● Challenge: Format the lines of the entries below as a JSON list of strings, one string per line, starting with the line that contains "You are a GUI" and continuing through the end of the entries. Skip blank lines and leave the pictures out.

Entries on target coordinates:
-.-.-
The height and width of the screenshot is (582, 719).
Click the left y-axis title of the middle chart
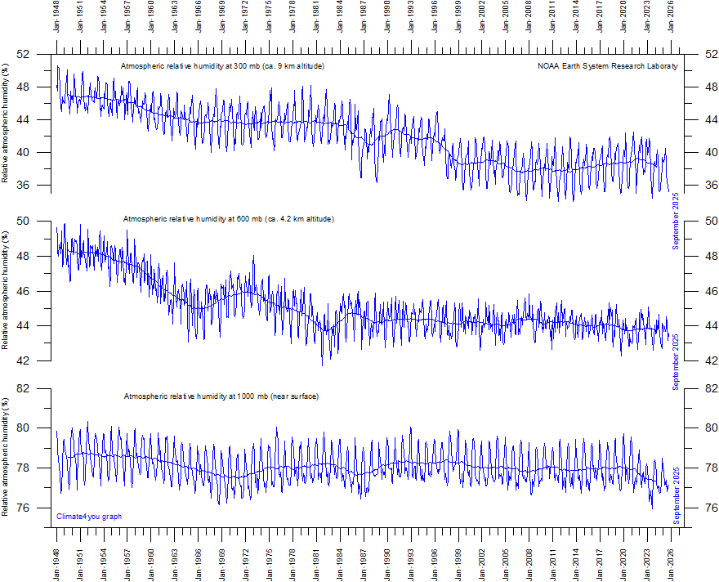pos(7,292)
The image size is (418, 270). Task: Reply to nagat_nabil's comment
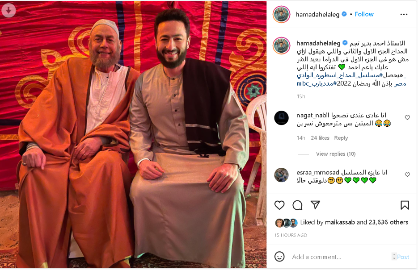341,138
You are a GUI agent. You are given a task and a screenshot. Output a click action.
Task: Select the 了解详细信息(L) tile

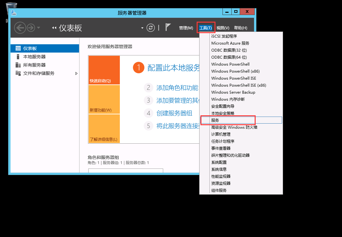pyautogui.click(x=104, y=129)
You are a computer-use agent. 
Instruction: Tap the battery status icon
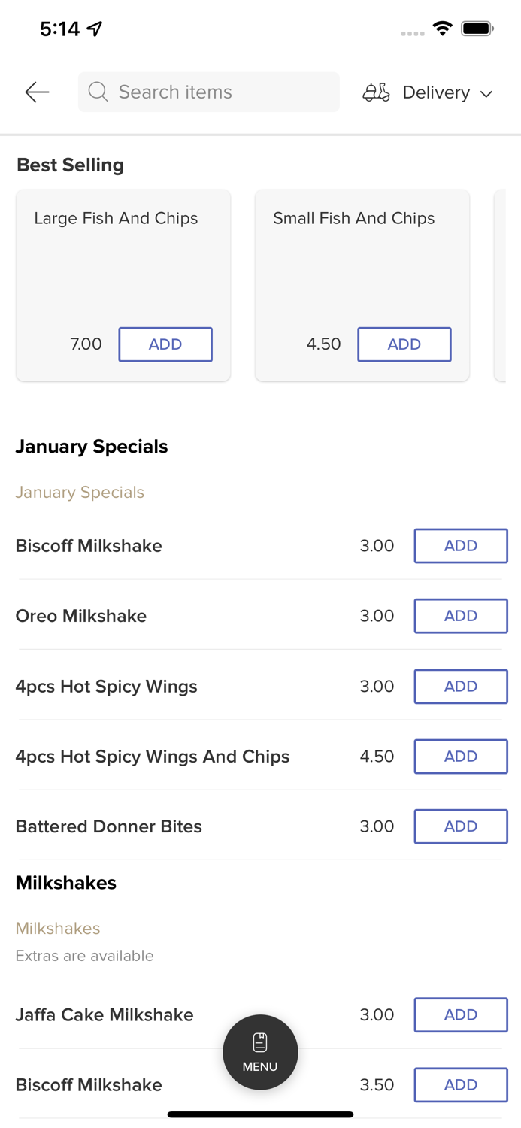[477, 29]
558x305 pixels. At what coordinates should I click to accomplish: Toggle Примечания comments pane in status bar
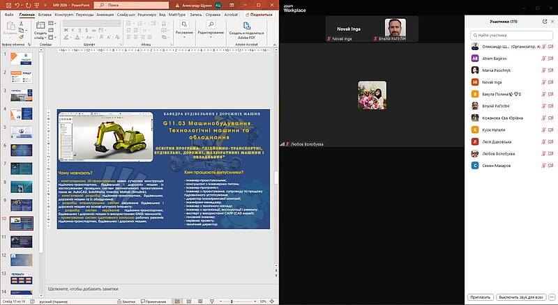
-.-.-
● Output of the exercise:
[
  "You are a GUI agent. You are given a task and a screenshot. Output a click action.",
  "Task: Select the 了解详细信息(L) tile",
  "pyautogui.click(x=104, y=129)",
  "You are a computer-use agent. ",
  "Instruction: Tap the battery status icon",
  "[477, 29]",
  "558x305 pixels. At what coordinates should I click to accomplish: Toggle Примечания comments pane in status bar"
]